#### [Exercise]
Once the line containing "Where should I" is located in the records below, repeat it and all lines that follow it exactly, leaving out any picture.

#### [Stored items]
====================

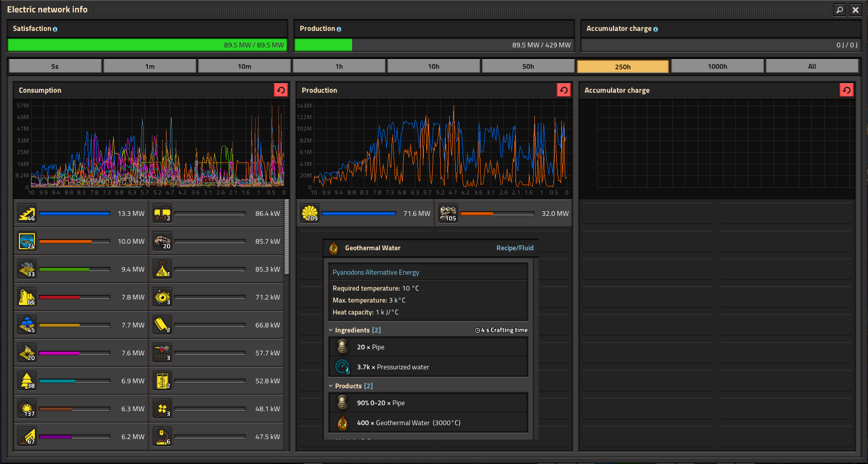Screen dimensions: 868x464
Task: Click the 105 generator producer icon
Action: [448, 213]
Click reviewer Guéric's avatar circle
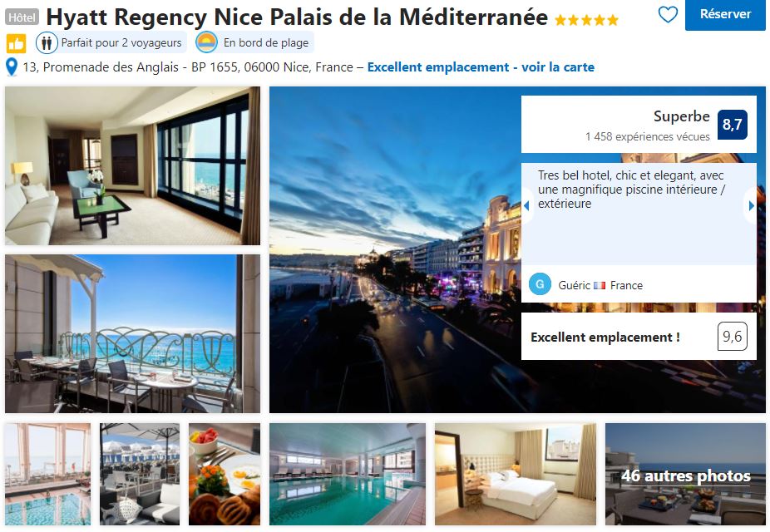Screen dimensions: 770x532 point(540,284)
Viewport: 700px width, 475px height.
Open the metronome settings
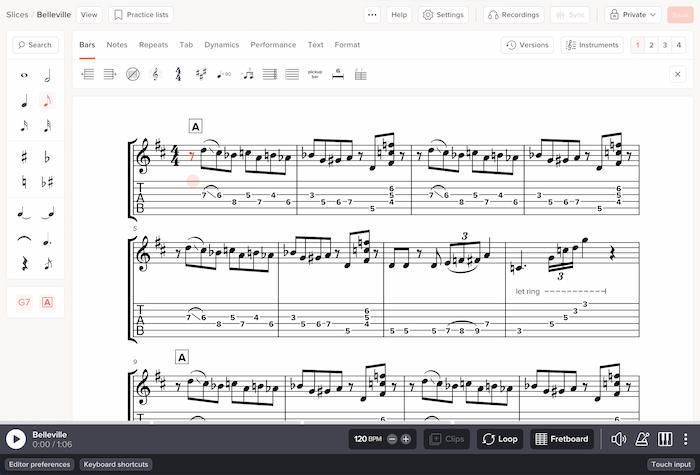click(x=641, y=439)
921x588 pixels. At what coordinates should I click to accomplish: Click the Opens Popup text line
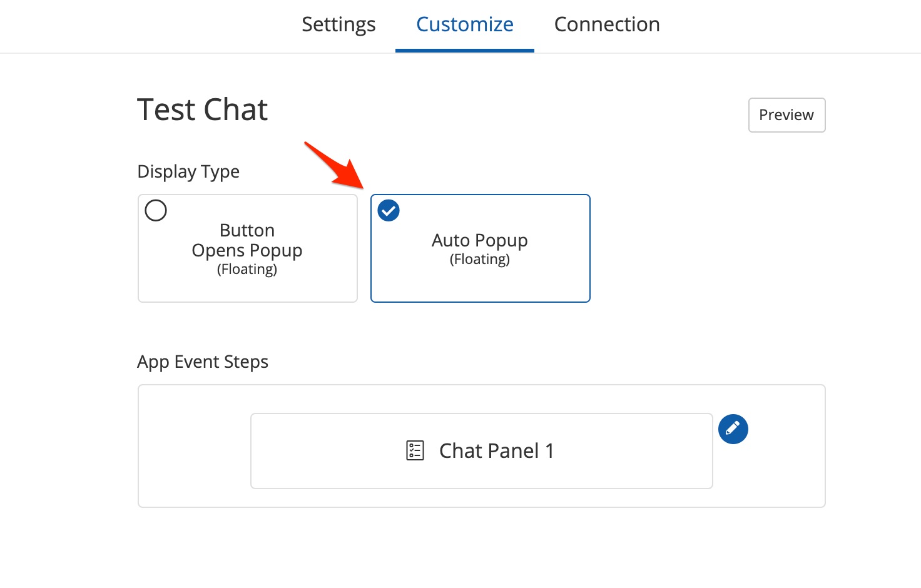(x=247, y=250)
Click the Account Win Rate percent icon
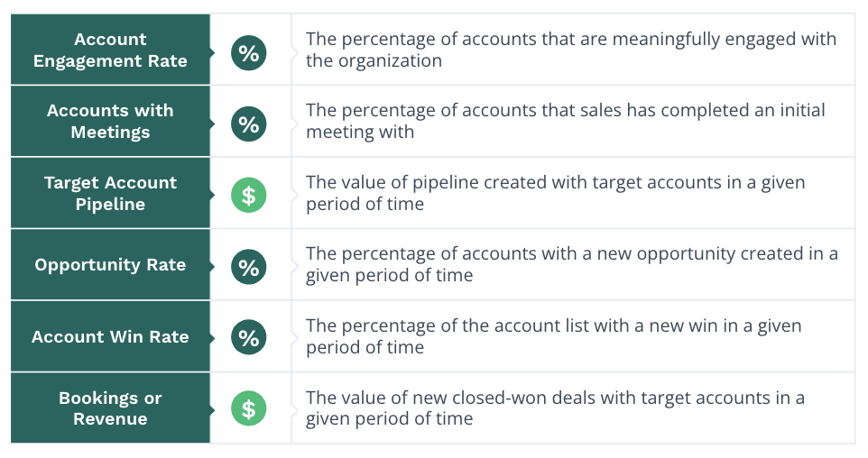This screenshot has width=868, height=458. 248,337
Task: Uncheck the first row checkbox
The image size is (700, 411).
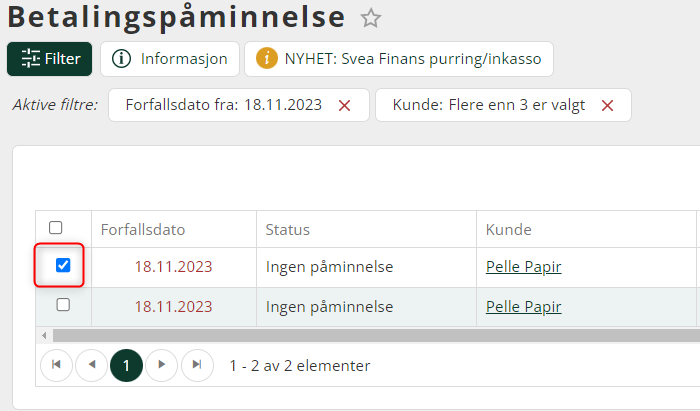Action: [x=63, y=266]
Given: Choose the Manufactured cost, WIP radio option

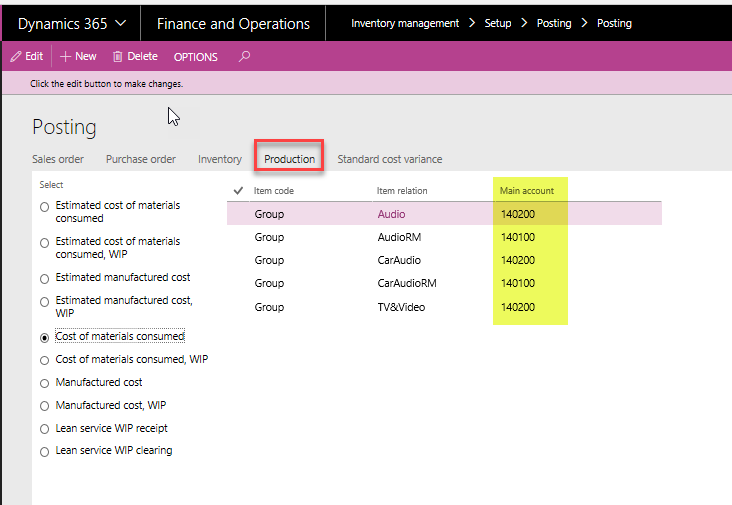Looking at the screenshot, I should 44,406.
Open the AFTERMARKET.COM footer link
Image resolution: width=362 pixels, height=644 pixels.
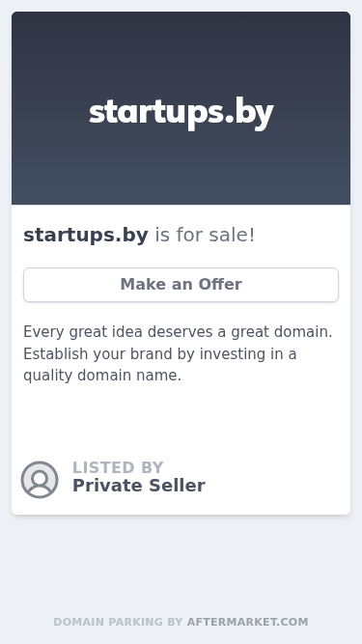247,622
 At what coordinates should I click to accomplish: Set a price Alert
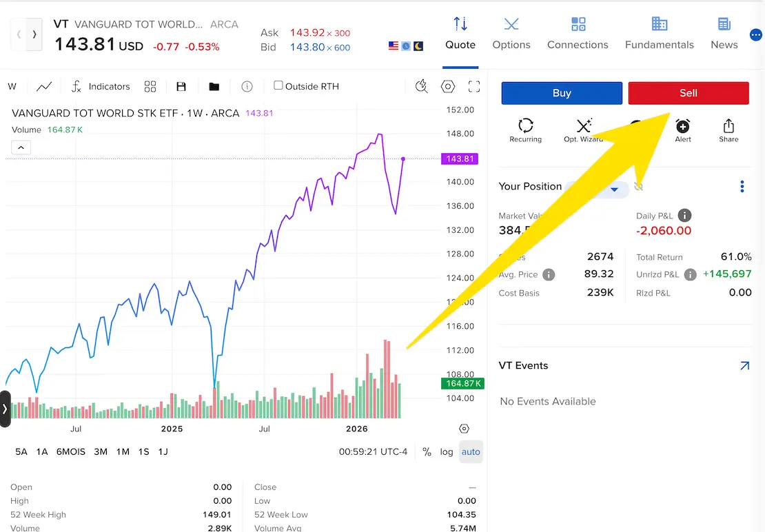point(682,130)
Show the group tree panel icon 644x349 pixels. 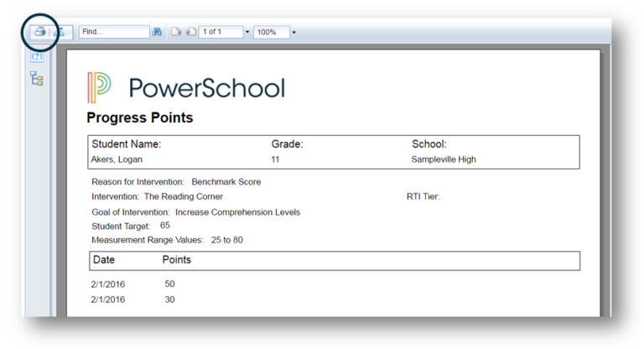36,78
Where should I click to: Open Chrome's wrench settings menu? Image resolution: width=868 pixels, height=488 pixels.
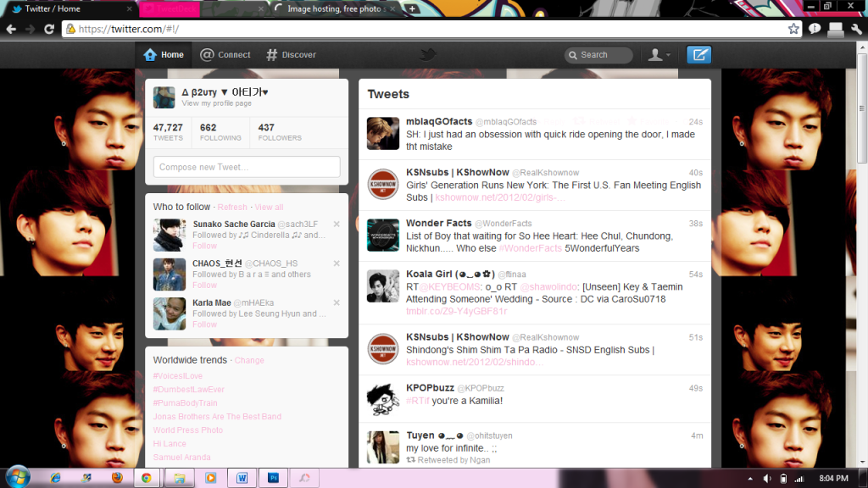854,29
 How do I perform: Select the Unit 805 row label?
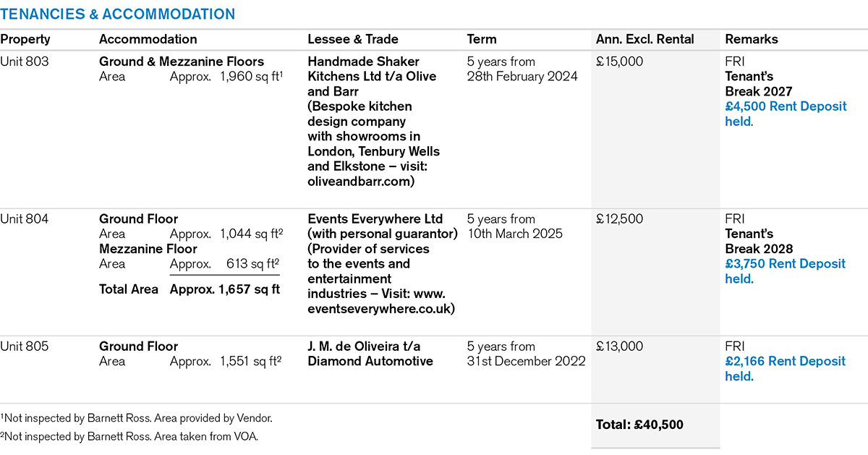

====================

#### [Response to the task]
Where should I click to: Open Chrome's wrench settings menu? Image resolution: width=868 pixels, height=488 pixels.
854,29
 How do I perform: Select the Unit 805 row label?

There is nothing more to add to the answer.